ZPar

Overview

ZPar is a statistical natural language parser, which performs syntactic analysis tasks including word segmentation, part-of-speech tagging and parsing. ZPar supports multiple languages and multiple grammar formalisms. ZPar has been most heavily developed for Chinese and English, while it provides generic support for other languages. A Romanian model has been trained for ZPar 0.2, for example. ZPar currently supports context free grammar (CFG), dependency grammar and combinatory categorial grammar (CCG).

ZPar for Chinese, English and ZPar generic (language-independent) are compiled separately into three independent programs: zpar, zpar.en and zpar.ge, respectively. Each program needs to be executed with a set of corresponding statistical models. Some example sets of models are released together with ZPar source so that the public release can be used off-the-shelf.

The current version of ZPar is 0.5. Its release contains a model set for zpar.en, which supports labeled dependency parsing and context-free-grammar parsing.

Download and installation

The source code and models can be downloaded from sourceforge. Unzip the source zip file into the source directory and the corresponding model files each into a model directory. To compile ZPar, type make in the zpar source directory.
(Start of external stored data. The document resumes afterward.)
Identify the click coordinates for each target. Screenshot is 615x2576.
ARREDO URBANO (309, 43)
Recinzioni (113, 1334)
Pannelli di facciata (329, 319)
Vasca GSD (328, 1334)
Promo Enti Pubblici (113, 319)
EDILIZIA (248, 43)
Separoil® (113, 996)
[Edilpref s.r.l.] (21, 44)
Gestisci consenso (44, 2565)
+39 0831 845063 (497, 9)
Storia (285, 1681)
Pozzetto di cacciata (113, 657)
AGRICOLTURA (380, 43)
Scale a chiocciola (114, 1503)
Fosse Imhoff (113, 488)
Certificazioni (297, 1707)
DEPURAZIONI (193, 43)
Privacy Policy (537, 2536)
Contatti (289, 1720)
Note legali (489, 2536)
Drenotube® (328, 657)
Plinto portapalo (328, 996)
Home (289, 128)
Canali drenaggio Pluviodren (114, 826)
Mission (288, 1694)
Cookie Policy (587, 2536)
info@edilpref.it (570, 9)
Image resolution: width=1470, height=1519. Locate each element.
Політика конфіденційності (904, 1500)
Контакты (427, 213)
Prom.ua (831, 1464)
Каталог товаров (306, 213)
The binary file zpar will placed in the dist folder. Type make zpar.en and make zpar.ge to make ZPar for English and ZPar generic.

Usage of ZPar for Chinese

Suppose that the source files are saved in the folder zpar and the models are saved in models. To run zpar, type zpar/dist/zpar models, and wait for the models to be loaded. After all models are loaded, type in Chinese sentences, and the parses will be printed out on the screen. Alternatively, type zpar/dist/zpar models input output to read Chinese sentences from the input and write the corresponding parses to output.
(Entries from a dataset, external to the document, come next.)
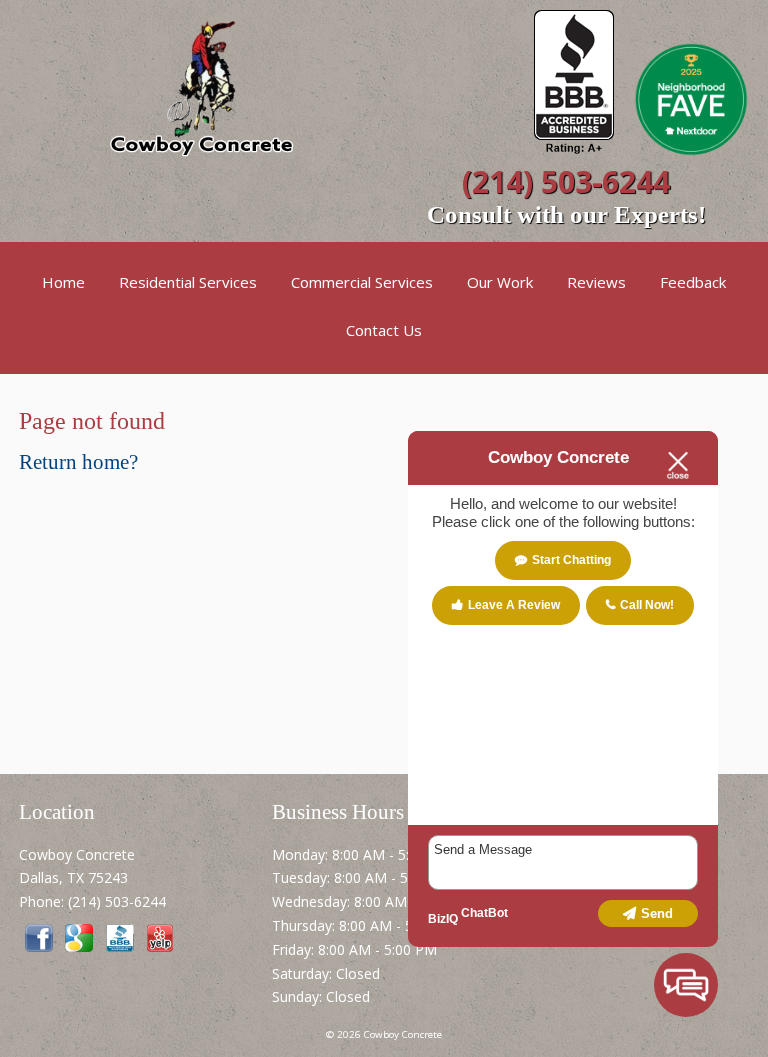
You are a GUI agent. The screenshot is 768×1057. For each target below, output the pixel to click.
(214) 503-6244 (566, 181)
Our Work (500, 282)
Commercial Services (362, 282)
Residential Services (188, 282)
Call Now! (647, 605)
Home (63, 282)
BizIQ (443, 919)
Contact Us (384, 330)
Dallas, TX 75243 (73, 877)
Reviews (596, 282)
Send (657, 913)
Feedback (693, 282)
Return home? (78, 462)
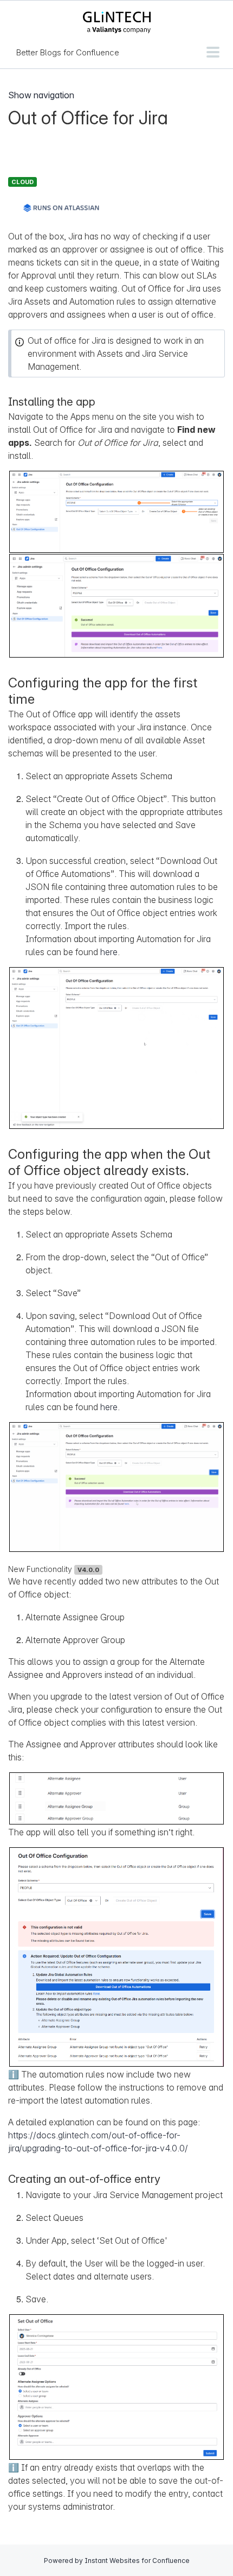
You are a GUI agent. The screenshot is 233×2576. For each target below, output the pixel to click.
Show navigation (41, 95)
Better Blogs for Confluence (67, 52)
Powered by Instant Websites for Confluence (117, 2560)
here (109, 951)
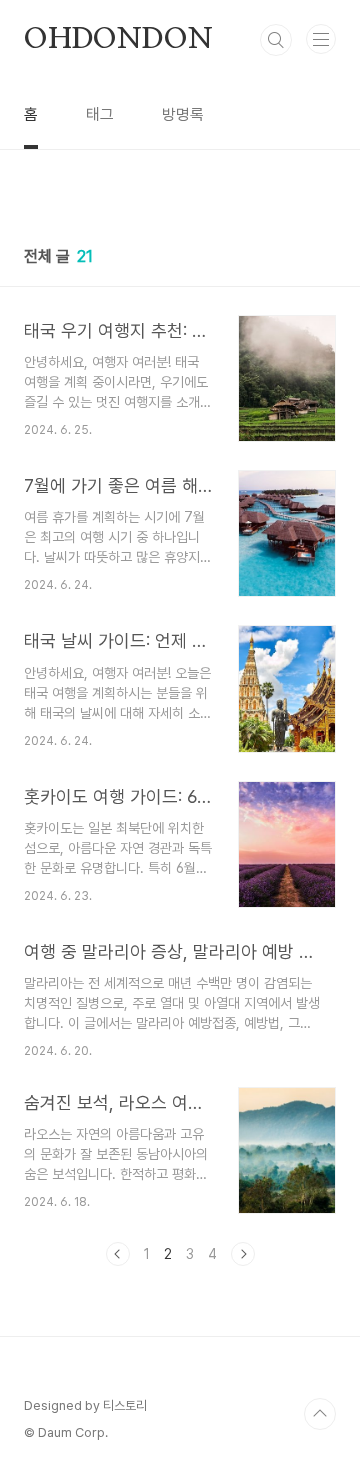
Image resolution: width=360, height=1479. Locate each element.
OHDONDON (118, 40)
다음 (243, 1254)
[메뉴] (321, 39)
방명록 (183, 114)
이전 (118, 1254)
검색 (276, 40)
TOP (320, 1414)
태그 (100, 114)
In the following example, inputs were shown in red and outputs were shown in blue.
bash$ zpar/dist/zpar models
Parsing started
Loading scores ... done.
Loading scores... done.
这是一个例子。
(IP (NP (PN 这)) (VP (VC 是) (NP (QP (CD 一) (CLP (M 个))) (NP (NN 例子)))) (PU 。))
输入一个句子，程序会给出它的句法分析。
(IP (IP (VP (VV 输入) (NP (QP (CD 一) (CLP (M 个))) (NP (NN 句子))))) (PU ，) (NP (NN 程序)) (VP (VV 会) (VP (VV 给出) (NP (DNP (NP (PN 它)) (DEG 的)) (ADJP (JJ 句法)) (NP (NN 分析))))) (PU 。))
ZPar通过机器学习获得知识；虽然大多情况正确，但是也会有分析失误。
(IP (IP (NP (NN ZPar)) (VP (PP (P 通过) (NP (NN 机器))) (VP (VV 学习) (IP (VP (VV 获得) (NP (NN 知识))))))) (PU ；) (CP (ADVP (CS 虽然)) (IP (ADVP (AD 大多)) (NP (NN 情况)) (VP (VA 正确)))) (PU ，) (VP (ADVP (AD 但是)) (ADVP (AD 也)) (VP (VV 会) (VP (VE 有) (IP (NP (NN 分析)) (VP (VV 失误)))))) (PU 。))
^D
Parsing has finished successfully.

Usage of ZPar for English

Suppose that the source files are saved in the folder zpar and the models are saved in models.en. To run zpar, type zpar/dist/zpar.en models.en, and wait for the models to be loaded. After all models are loaded, type in English sentences, and the parses will be printed out on the screen. Alternatively, type zpar/dist/zpar.en models.en input output to read English sentences from the input and write the corresponding parses to output.

Run zpar.en without command-line arguments to show options. In particular, the -o option controls the type of output. Use -ot to produce POS-tagged sentences, and -oc to produce constituent structures (brackets). The default option is -od, which produces dependency structures.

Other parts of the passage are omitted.